というか、ハルトが王子様笑顔で誰かの恋人の手を引いたところで、彼らが全員自分の彼女の手を引いて沖や町に逃げたというだけだ。
流石王子。
本領発揮ですね。
「ミュゼが上着を着たままで助かった。君が水着姿になっていたらさ、あいつら絶対にここを動かないに決まっている。」
「まあ!上手ね!」
でも、あなたこそ素敵な王子過ぎるので、あなた狙いのゴシップ好きが浜辺に増えていく一方です。
ハルトは再び周囲を見回し、王子には思えない舌打ちと表情をして見せた。
それを私だけに見せずに周囲に見せれば、あなたの追っかけを追い払えるんじゃない?なんてこっそり思った。
「畜生。まあ、いいや。ミュゼ。俺を信じられるかな?」
「あなた以外の誰を信じたらいいの?」
「ばか。
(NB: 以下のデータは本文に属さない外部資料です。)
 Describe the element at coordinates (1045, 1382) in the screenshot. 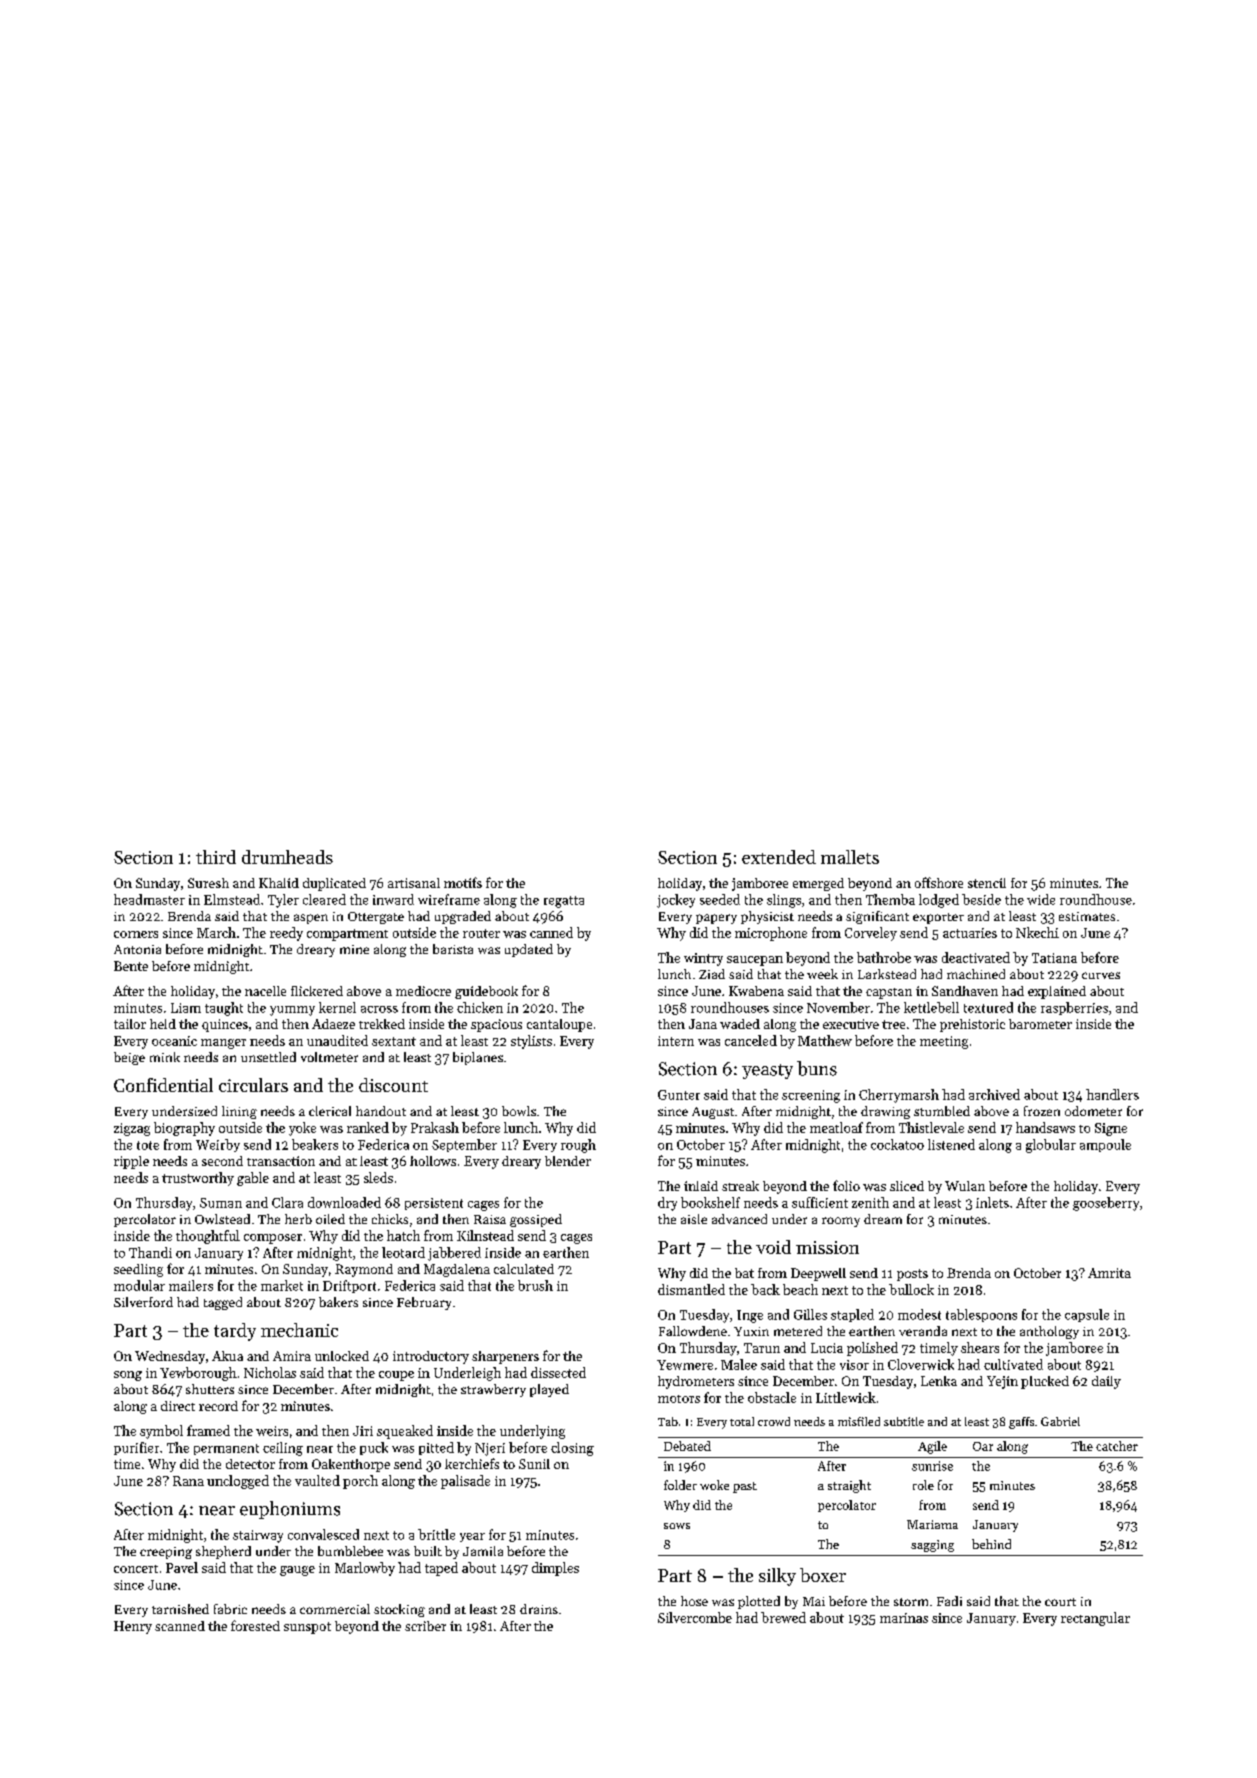

I see `plucked` at that location.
」
彼は無造作に持っていたボードを海に投げた。
彼が持ってきたボードはボディボードではなく、サーフボード、それも三メートルはあるロングタイプを持ってきていた。
そんな大きいものを寮から運んで来たのかと聞いたら、浜辺から見えるショップを指さして、そこで買ったと気軽に答えた。
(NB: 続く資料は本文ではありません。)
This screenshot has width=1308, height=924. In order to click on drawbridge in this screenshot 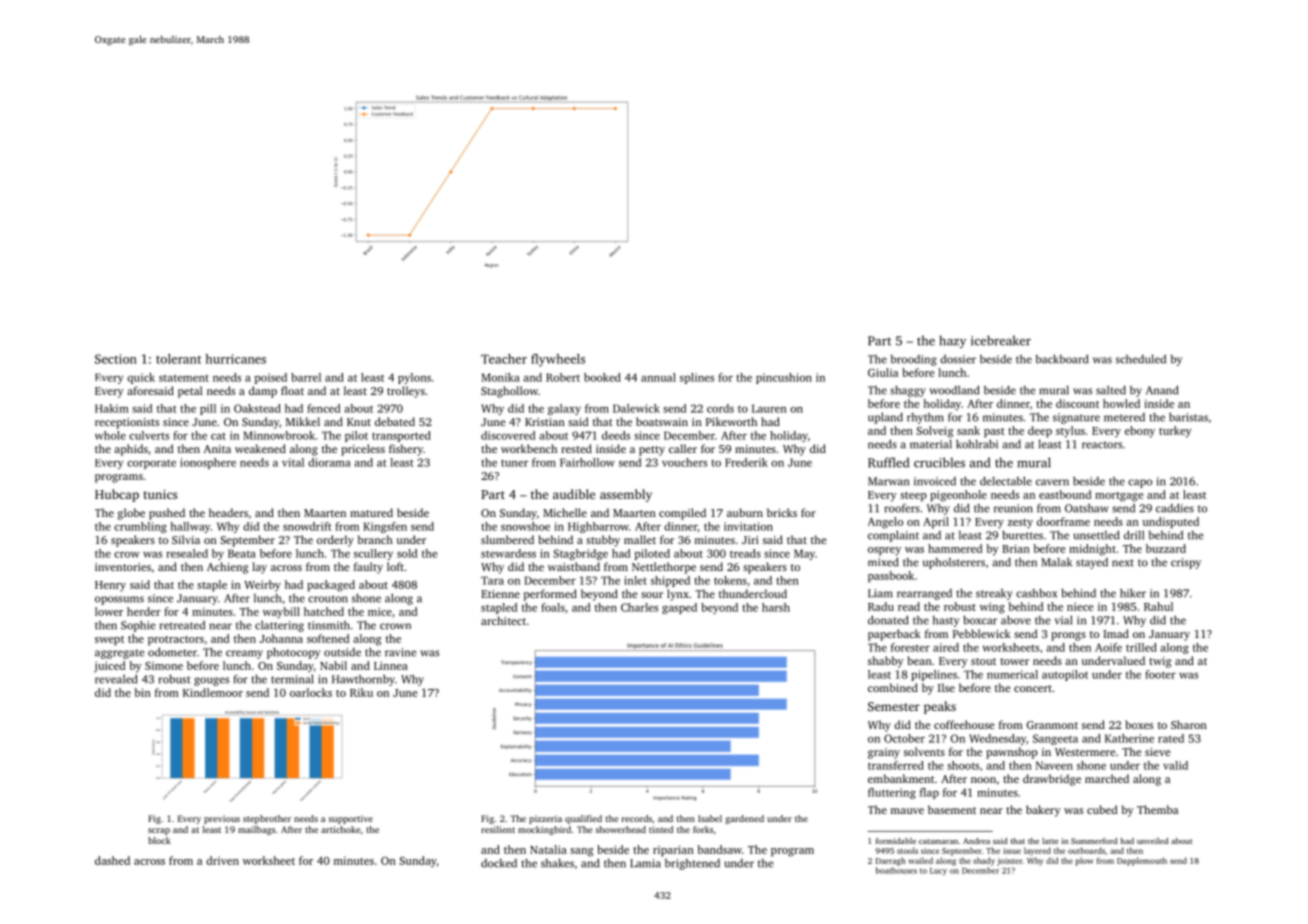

「買ったの?ええと、帰る時はどうやって持ち帰るのかな?」
「あそこの店は処分品の引き取りもしているらしいから、店に引き取って貰おうかなって。そう言ったらさ、店の方が店先に置いて預かりとかどうだって言って来たからね、まず一か月はその契約に乗った。」
「そう。」
ああ、桁違いな金持ちの子供だった、この人は。
私が乾いた笑いを上げていると、彼は私を抱き上げて、なんと、サーフボードに乗り上げたのだ。
「ハルト?」
「風使いは波使いでもございます。君はその腕に俺達の弁当を落とさないように抱き締めていて!俺は君を落とさないように抱き締めているから。」
「はふ?って、きゃあああああああああああ!」
サーフボードは未知なる動きをして見せた。
ふわっと舞い上がり、そのまま大きな波に乗り、宙に舞った。
私はハルトの邪魔にならないように彼が言った通りにお弁当箱を抱き締め、彼の腕の中に大人しく収まっていようと頑張った。
最初に悲鳴はあげちゃったけれど、もう邪魔にならないように口を閉じて、閉じて、閉じてなんていられないよ!
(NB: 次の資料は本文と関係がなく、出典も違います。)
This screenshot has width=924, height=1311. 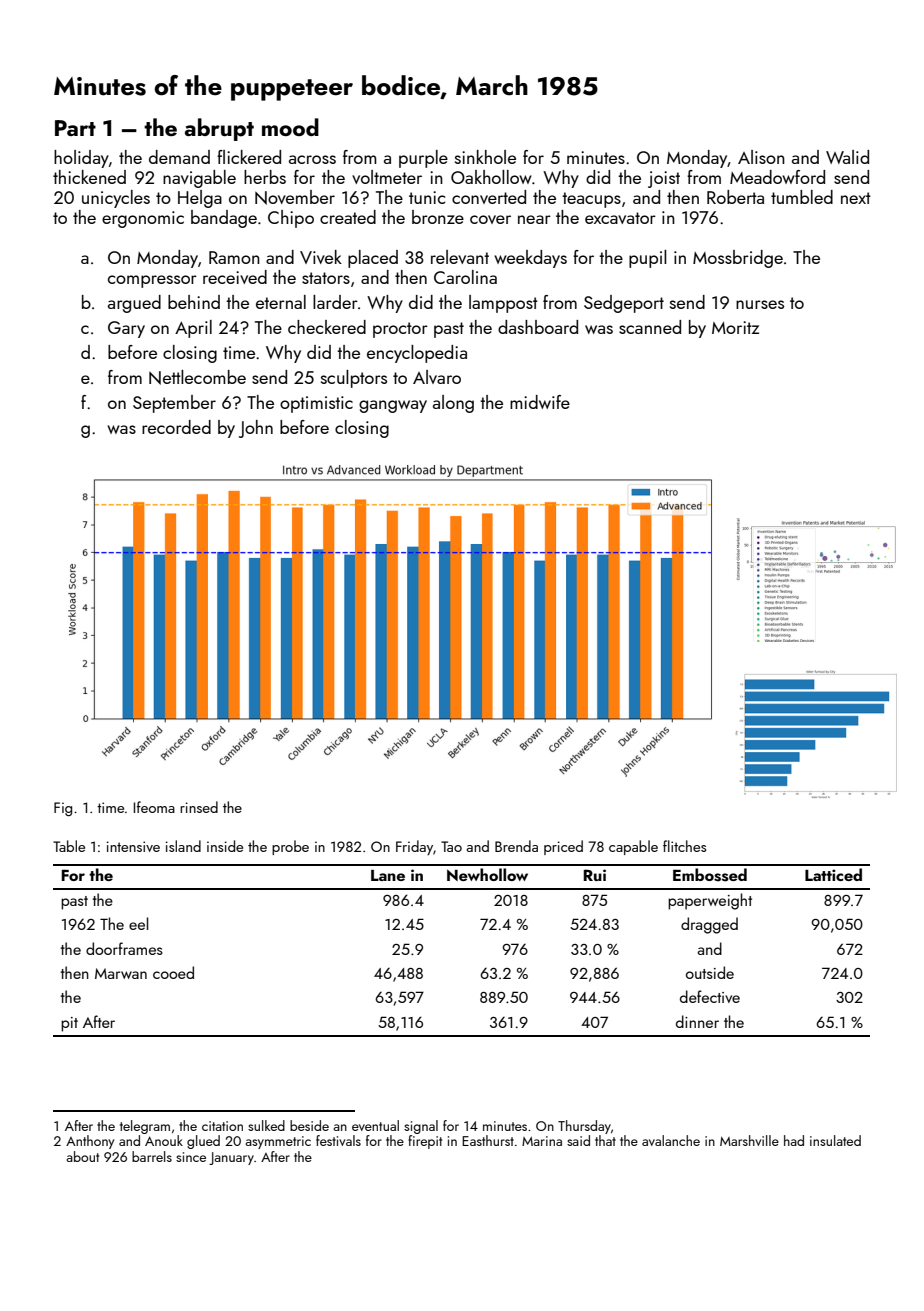 I want to click on rinsed, so click(x=199, y=807).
真っ青な海は高い高い波を作り、私達が通り抜けるトンネルになったり、私達を空に突き上げる高波にと、キラキラと輝きながら私達の世界の一つとなっているのである。
「綺麗!海がキレイ!世界がキレイだよ!あなたがいるからね!あなたと一緒にいるからなのね!」
私を抱き締める彼の腕はしっかりしていて、ああ、私は彼と一緒にどこにでも行けると思った。
エルヴァイラの生育について
アストルフォがミュゼにエルヴァイラは貧乏な共働きな夫婦と教えるが、エルヴァイラは孤児院育ちが事実。
魂の交換で紺色の呪いを払拭したいのが目的のアストルフォは、ミュゼにエルヴァイラと魂を交換してでも生き残るという気概が欲しかった。そこで、ミュゼを煽る際には、エルヴァイラへの同情を誘う孤児という過去を隠した。